▸ **Text passage**:
────

BC: The effectiveness of the vaccine tells you how much your risk is of getting Covid after you’ve been vaccinated. The BioNTech vaccine is 95 per cent effective, meaning your risk of getting Covid is reduced 95 per cent from the initial risk.
Clinical trials determine the efficacy of a vaccine. You must test the vaccine in a large group of volunteers. Half will get the recommended two doses of the vaccine, and the other half will get a saltwater placebo that mimics the process of getting vaccinated. It’s important that those two groups are allocated at random to eliminate differences.
Among those people, they follow up to see who got the virus, and then use a formula to produce a number.
YP: Can you still get Covid after the vaccine?
BC: Yes, you can.
YP reader Jenny Huang: How long will the vaccine protect someone for? Will you have to get it yearly?
BC: We’ve only been studying Covid for just over a year. We already know that people can be reinfected after their first infection, and we know the vaccines are not 100 per cent [efficient]. As time goes on, we will learn more about how long immunity will last after the recommended two doses of vaccination.

────

▸ **Records shown**:
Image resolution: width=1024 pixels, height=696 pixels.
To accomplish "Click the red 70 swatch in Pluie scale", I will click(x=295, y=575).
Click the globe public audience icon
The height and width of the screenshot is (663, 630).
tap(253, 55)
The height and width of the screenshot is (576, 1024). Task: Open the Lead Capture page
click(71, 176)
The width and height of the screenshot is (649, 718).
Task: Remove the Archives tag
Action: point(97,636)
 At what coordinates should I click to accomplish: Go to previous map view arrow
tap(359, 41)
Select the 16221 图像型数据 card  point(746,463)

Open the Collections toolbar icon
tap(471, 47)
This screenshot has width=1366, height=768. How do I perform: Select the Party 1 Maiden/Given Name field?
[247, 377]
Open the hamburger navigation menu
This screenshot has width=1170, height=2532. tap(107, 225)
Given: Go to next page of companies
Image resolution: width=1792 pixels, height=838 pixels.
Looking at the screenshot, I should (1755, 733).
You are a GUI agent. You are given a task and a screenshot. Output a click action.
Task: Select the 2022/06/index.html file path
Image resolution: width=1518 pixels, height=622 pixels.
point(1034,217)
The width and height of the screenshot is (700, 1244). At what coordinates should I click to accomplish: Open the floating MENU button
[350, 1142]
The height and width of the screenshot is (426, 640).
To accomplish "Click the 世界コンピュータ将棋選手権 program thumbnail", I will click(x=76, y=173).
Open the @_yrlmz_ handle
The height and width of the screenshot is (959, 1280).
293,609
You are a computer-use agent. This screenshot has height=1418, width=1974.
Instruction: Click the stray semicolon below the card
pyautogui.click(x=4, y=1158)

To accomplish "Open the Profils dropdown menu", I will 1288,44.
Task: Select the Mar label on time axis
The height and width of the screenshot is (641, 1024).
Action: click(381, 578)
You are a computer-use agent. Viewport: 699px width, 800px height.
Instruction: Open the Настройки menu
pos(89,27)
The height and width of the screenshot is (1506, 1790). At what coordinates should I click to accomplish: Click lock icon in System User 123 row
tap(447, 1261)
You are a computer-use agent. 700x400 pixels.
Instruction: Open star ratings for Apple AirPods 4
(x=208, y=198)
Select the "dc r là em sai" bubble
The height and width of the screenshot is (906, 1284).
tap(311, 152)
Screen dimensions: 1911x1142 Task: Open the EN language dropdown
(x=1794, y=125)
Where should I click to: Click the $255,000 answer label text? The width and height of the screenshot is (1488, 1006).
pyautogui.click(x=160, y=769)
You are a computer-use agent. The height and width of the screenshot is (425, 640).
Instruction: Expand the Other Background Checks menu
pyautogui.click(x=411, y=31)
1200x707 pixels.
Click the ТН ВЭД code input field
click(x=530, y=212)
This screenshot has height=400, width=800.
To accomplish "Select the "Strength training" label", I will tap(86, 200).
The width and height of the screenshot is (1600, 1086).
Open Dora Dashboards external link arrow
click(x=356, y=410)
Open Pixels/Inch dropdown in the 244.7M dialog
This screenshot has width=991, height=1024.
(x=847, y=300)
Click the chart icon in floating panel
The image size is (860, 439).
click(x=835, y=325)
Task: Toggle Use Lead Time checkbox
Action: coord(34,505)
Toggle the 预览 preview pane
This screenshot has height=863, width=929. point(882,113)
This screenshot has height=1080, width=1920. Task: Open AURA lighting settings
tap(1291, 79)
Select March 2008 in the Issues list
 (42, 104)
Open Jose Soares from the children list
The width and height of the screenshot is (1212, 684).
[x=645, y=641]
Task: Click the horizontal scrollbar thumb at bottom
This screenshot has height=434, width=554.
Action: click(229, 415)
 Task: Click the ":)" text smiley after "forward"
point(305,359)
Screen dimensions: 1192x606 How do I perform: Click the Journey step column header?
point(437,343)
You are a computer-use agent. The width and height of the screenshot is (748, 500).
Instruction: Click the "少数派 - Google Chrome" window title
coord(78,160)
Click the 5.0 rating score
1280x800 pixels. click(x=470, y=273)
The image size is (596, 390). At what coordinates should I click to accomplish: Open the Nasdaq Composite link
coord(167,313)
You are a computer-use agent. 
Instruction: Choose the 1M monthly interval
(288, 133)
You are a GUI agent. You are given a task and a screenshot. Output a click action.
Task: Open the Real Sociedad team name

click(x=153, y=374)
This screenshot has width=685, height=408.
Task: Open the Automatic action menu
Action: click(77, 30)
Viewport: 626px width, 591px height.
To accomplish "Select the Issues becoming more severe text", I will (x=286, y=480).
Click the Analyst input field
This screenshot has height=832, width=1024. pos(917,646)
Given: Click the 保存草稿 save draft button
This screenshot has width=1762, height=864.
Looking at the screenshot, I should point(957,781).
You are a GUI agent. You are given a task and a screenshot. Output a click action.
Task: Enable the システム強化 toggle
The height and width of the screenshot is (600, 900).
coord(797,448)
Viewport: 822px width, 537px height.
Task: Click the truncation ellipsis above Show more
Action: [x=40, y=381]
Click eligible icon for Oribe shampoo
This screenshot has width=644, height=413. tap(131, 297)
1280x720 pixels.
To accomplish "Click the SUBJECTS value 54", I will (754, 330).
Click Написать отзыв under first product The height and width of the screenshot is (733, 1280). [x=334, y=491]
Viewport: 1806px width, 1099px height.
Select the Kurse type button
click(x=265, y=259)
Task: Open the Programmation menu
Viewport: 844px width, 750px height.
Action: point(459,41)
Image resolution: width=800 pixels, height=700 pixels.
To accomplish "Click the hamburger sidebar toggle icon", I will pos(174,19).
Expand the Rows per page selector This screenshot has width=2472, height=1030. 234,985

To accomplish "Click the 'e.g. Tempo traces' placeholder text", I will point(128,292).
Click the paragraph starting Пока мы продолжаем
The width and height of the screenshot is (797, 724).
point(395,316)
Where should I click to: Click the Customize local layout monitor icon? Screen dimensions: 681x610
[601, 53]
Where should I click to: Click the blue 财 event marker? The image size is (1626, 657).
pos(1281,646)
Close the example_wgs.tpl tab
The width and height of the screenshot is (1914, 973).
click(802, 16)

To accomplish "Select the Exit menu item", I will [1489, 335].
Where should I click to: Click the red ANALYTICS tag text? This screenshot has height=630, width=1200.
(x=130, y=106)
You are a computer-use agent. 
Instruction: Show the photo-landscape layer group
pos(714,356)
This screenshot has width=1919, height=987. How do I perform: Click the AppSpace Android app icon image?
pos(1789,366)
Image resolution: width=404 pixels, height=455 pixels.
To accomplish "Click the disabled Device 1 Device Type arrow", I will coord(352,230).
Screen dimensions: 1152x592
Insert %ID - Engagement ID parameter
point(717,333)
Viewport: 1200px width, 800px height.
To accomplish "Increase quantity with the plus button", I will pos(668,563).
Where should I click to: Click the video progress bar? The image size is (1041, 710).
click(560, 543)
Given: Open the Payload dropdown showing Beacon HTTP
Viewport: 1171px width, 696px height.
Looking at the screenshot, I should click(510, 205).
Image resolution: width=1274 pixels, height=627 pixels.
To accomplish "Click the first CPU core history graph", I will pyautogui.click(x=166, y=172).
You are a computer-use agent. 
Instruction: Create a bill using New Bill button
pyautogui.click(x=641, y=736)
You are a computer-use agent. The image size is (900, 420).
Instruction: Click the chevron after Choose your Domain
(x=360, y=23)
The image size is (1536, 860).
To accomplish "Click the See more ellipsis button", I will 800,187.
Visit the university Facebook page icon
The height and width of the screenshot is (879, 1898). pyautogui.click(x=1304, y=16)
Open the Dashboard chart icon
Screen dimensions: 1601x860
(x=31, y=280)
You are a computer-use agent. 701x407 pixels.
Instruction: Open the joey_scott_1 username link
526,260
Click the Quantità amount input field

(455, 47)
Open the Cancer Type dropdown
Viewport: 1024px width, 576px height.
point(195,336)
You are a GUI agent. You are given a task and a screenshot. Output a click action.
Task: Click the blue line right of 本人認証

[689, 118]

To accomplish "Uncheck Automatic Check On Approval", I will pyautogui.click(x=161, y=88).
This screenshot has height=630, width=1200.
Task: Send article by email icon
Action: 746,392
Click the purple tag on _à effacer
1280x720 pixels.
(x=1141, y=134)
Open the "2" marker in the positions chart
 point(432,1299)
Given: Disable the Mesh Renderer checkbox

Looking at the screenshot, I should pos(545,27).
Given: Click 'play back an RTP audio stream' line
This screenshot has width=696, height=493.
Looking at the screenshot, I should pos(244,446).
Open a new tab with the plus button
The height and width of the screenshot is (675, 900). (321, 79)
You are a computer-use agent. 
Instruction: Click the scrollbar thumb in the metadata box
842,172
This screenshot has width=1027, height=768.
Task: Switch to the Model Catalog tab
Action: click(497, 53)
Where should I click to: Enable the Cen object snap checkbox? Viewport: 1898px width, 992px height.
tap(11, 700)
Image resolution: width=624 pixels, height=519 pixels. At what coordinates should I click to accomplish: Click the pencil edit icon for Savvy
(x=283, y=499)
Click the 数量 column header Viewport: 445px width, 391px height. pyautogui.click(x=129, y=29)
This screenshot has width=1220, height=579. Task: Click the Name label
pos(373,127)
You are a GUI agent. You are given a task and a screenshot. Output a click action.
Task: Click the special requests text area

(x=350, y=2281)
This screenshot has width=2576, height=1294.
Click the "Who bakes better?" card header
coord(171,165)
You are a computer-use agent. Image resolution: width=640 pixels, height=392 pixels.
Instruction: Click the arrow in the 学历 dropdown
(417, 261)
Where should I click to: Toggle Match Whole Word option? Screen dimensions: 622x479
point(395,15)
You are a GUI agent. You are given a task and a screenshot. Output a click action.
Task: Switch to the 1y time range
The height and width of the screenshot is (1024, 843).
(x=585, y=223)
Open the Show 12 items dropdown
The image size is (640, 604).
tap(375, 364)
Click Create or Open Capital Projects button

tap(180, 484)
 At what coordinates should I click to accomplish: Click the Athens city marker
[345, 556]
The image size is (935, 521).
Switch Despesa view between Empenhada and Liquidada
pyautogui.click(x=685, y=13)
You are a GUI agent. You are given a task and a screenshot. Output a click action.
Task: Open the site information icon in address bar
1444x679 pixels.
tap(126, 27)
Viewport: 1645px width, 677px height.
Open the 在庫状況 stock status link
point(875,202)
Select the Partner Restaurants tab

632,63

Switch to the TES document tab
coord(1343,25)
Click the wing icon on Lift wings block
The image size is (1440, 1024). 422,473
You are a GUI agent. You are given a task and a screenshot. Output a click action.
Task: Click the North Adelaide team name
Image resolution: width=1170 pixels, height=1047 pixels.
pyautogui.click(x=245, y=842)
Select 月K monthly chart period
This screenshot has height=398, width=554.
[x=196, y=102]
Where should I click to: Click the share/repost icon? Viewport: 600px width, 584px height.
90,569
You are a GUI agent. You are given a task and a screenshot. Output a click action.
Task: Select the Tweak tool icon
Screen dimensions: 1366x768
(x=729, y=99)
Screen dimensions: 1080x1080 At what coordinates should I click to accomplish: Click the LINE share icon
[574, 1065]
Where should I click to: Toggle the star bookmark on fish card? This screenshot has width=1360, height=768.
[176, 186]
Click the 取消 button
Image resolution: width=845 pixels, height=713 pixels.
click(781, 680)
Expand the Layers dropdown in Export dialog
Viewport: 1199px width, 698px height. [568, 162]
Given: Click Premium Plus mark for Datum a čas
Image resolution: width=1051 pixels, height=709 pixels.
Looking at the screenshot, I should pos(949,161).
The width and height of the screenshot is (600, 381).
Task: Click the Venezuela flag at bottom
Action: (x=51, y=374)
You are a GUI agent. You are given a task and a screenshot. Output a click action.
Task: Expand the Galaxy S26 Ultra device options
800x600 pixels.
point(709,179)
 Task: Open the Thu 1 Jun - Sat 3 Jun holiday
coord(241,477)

────

▸ **Exercises to complete**:
1. Rewrite the Covid vaccine interview starting with "BC: We’ve only" and going on through "doses of vaccination.", changing "immunity" to "protection".
2. Go on with the Covid vaccine interview from the point where it stops.

▸ **Task-by-task outputs**:
1.
BC: We’ve only been studying Covid for just over a year. We already know that people can be reinfected after their first infection, and we know the vaccines are not 100 per cent [efficient]. As time goes on, we will learn more about how long protection will last after the recommended two doses of vaccination.

2.
My expectation is that in some people the protection will last for a long time, but for others that immunity will wane a bit more quickly, so it’s possible that we would need booster doses after a year or two.
It’s also possible that there could be a test available to say who should get the booster and who shouldn’t, because their immunity is high.
If there were more variants, and the vaccine from this year doesn’t seem to be that effective, we would get booster doses specifically targeting that variant. There might be different boosters for BioNTech and Sinovac.
The other possibility is that, after the first two doses you get a good level of protection, then you’d get a booster dose after a year, and then other booster doses could be spread out over a few years after.
People queue up for Covid-19 vaccines at the Sha Tin Community Vaccination Centre. Photo: SCMP / Felix Wong
YP reader Noki Wong: Are there any long-term side-effects of the vaccines?
BC: There are very few consequences that are recognised as long-term side effects of this vaccination.
If there were, we wouldn’t choose to use the vaccines because we want them to be safe.
YP : Does the vaccine cause Bell’s palsy?
BC: This is something that’s not fully understood. Bell’s palsy is triggered by an infection, so it’s not necessarily [caused by] the virus or the vaccine, but an immune response to the virus or vaccine. It happens mostly in older people, not children.
It’s quite difficult to disentangle whether it was the kind of thing that would happen anyway, or if it was because of the vaccine, but it is possible to recover from it.
YP reader Alvin Chan Wai-hei: Is the vaccine suitable for people of all ages – teenagers, young people, middle-aged people and the elderly?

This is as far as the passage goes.